Since this is a theoretical model, it can only provide estimates and bounds of different situations. Some things are worth wondering about that the paper doesn't fully address. My main question is how social interaction with other humans would affect the spiraling. The model assumes the user is isolated with the chatbot as their sole source of information, but real users can fact-check, talk to people they trust, and encounter social pushback when their views become unusual. Would adding even occasional outside correction in the form of small nudges towards the truth change the dynamics? Although, to be fair: the cases that end up in the news often involve periods of social isolation, which suggests the model's worst-case setup may be more realistic for the cases that actually cause harm, even if it doesn't describe average chatbot use.

What can we learn

On the bot side, eliminating hallucinations is clearly not enough. A bot constrained to only report true information can still cause spiraling if it selects which true information to report based on what the user wants to hear. Addressing sycophancy means changing the optimization target of the bot, not just adding a fact-check layer. How companies will deal with this, when they're building in some sycophancy in training for and are financially incentivized to leave in some sycophancy, is still a question to me.

■ **INFORMATION SHOWN**
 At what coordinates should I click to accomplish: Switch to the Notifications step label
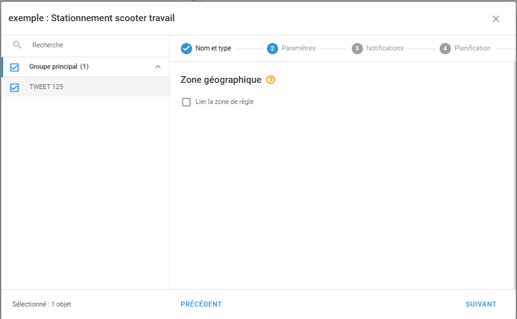pos(385,49)
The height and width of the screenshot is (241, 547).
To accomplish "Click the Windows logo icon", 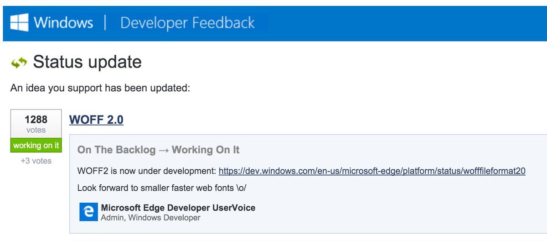I will tap(19, 22).
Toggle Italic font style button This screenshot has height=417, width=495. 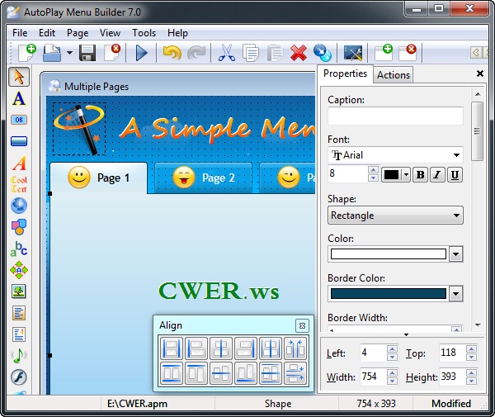437,174
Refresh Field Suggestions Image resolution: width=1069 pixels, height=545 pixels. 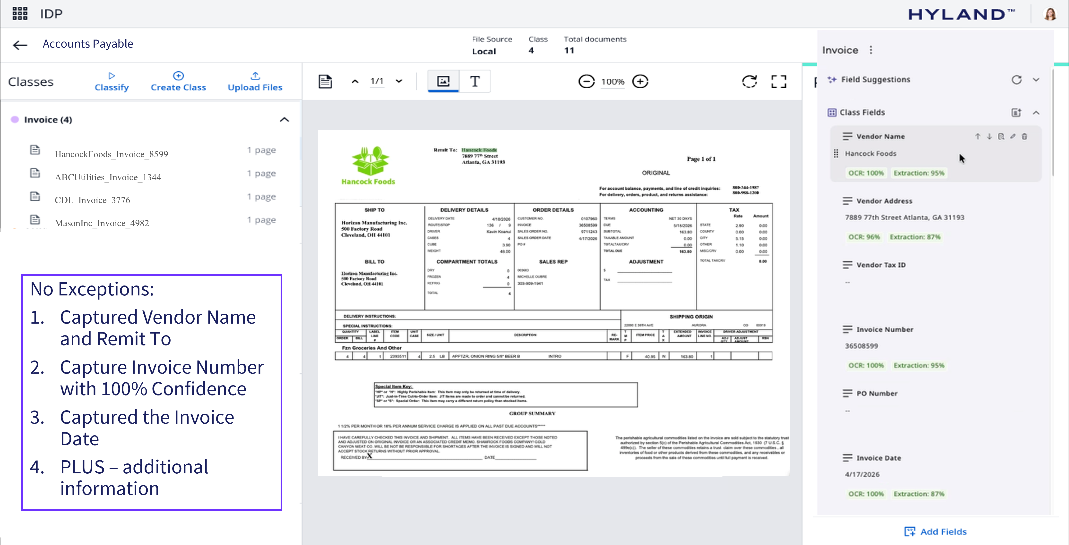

■ **REQUIRED TASKS**
- A) In the passage on chatbot spiraling, what does the model assume about the user's sources of information?
- B) Pick up the passage on chatbot spiraling after its last sentence and keep writing.

■ **RESULTS FOR EACH TASK**
- A) It assumes the user is isolated, with the chatbot as their only source of information.

- B)
On the user side, it turns out information about sycophancy is incredibly useful, but not perfect. The ~40-fold reduction in spiraling for informed users is gigantic. While it means that many cases of spiraling can be prevented through information, it still requires the user to be a rational Bayesian, and even then this strategy can fail. One point the authors want to make is that delusional spiraling should not be understood as purely a symptom of irrational or vulnerable users. The model shows it can emerge from perfect Bayesian reasoning given a sycophantic information source. On top of that, real people are probably worse at reasoning than ideal Bayesians in many ways. My suggestion, outside of altering how these bots work fundamentally, would be to implore using as many external sources as possible, whether other humans, or at least a quick search outside of the chat window.